:: Records for the exercise ::

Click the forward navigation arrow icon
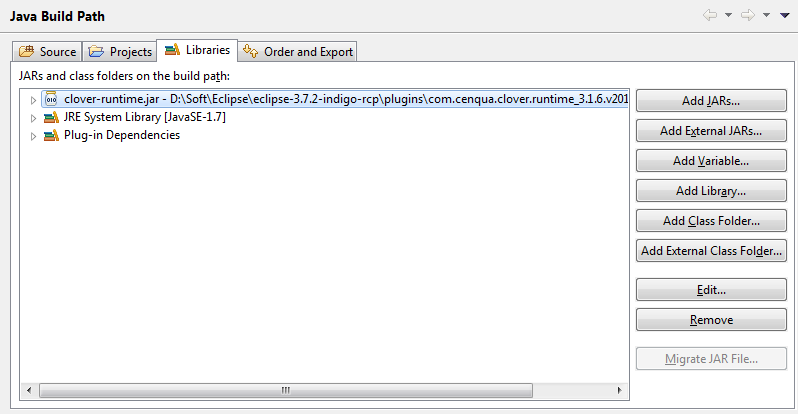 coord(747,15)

:::
:: Records for the exercise ::

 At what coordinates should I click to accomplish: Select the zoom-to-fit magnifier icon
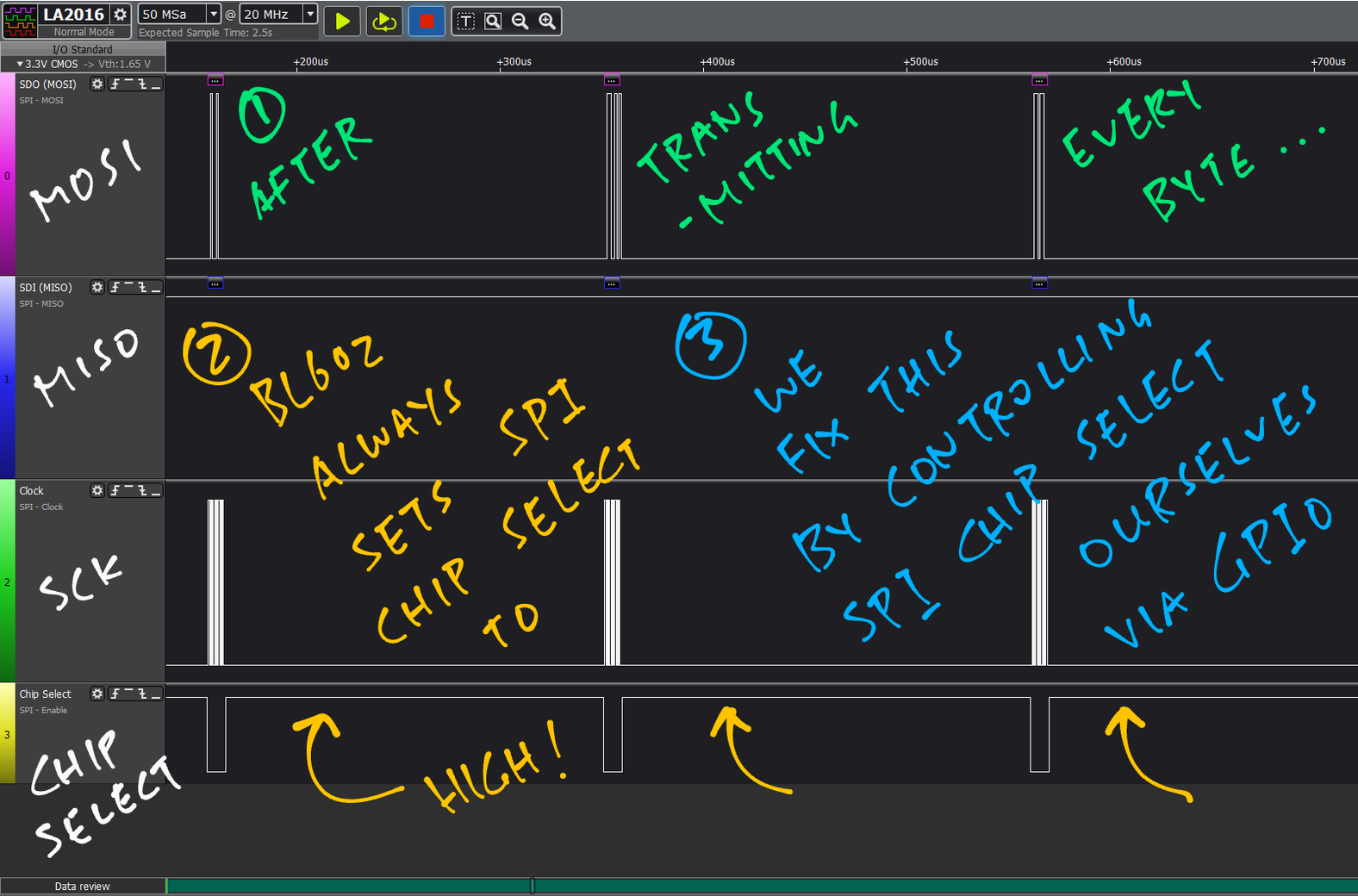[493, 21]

:::
:: Records for the exercise ::

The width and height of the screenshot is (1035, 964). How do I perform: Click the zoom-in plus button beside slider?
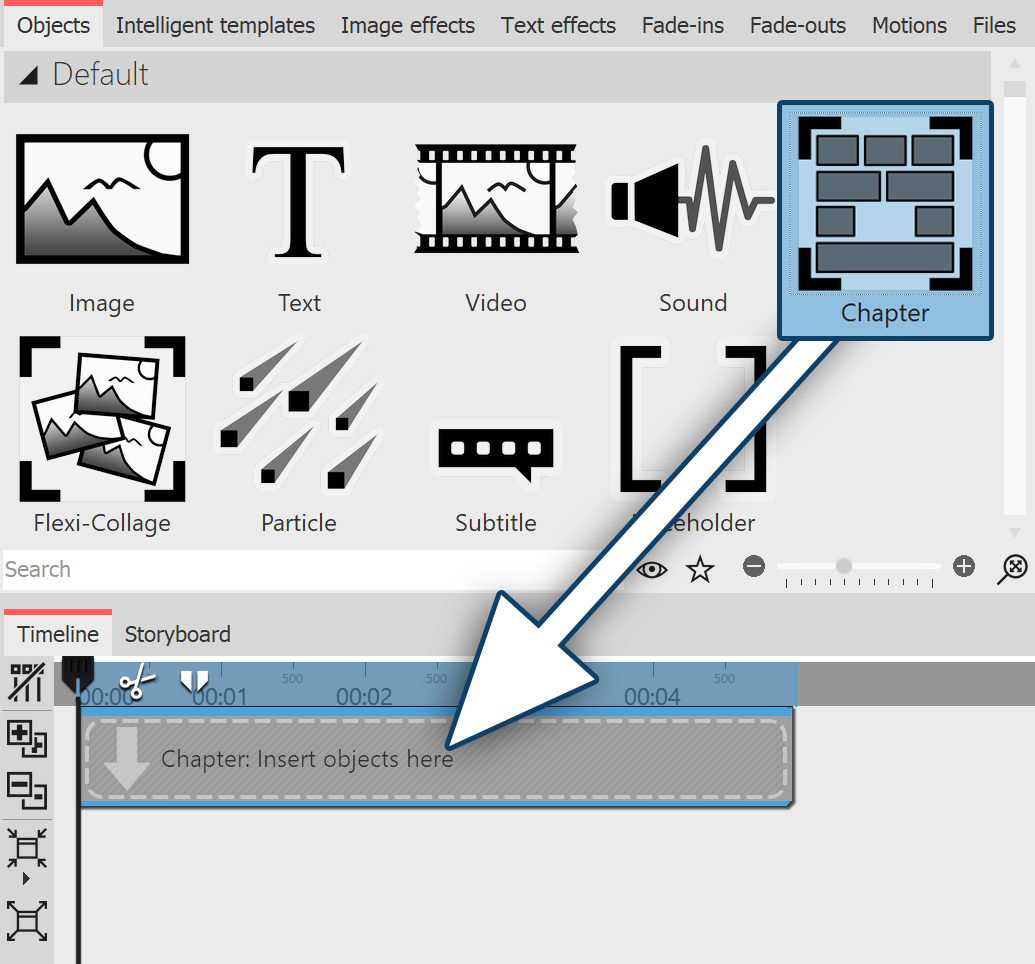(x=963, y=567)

:::

Stated task:
Count the lines above that contain the string "icon". Reply with the number alone.

Solution to the problem:
2